What makes it unique is that there is no cash license fee. Instead, the deal is on a barter basis, where MindShare and ABC equally split the value of the advertising inventory. MindShare is an equity partner in the production. When the deal was announced last December, Susan Lyne, president of ABC Entertainment, said it represents a new economic model in acquiring programming.
“We think it’s a wonderful opportunity and wonderful script,” said Marc Goldstein, CEO of MindShare North America. “We’ll see whether we can continue after the summer.”
“The Days” is about a dysfunctional suburban Philadelphia family in which the father is a corporate lawyer and the mother is an advertising executive. The family dynamics radically change when both the mother and her teenage daughter become pregnant at about the same time.
“It’s a family dramedy,” said Brian Robbins, `which you haven’t seen on ABC in a while.
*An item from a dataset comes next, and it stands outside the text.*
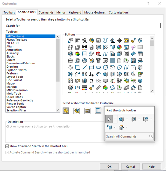Click the Print icon in the Buttons grid
Screen dimensions: 166x171
140,60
We didn’t want to do a heavy family show.”
“The Days” is seen through the eyes of the family’s 14-year-old child, Cooper. The show is similar to other Tollin/Robbins dramas-“Smallville” and “One Tree Hill” on The WB-in that events are seen through a young-adult perspective.
The script is by John Scott Shepherd, who penned the feature film “Life or Something Like It.” The show will start production in six weeks and has not been cast. “It’s better than doing a pilot,” Mr. Robbins said. “It’s not as good as getting a full 13-episode commitment. But then you’re getting on and getting a time slot.”
MindShare is taking advantage of time slots in the summer, when networks typically do not want to pay cash for a show. Though there has been a lot of speculation about product placement, Mr. Robbins said that is not the emphasis.
“I’m sure there will be some product placement,” he said, “But there is no script changing to fit product placement. All we talk about is creative, cast and production issues with Peter Tortorici [director of programming for MindShare].”
Unilever, a MindShare client, is a “partner” in the project, Mr. Goldstein said. He declined to say whether Unilever is an equity partner. MindShare has also signed another client, which it would not reveal. MindShare clients in the show will have limited advertising exclusivity.
In the past MindShare has worked with client Sears Roebuck on another ABC deal, “Extreme Makeover: Home Edition,” where Sears is an equity partner and receives substantial product integration in the show.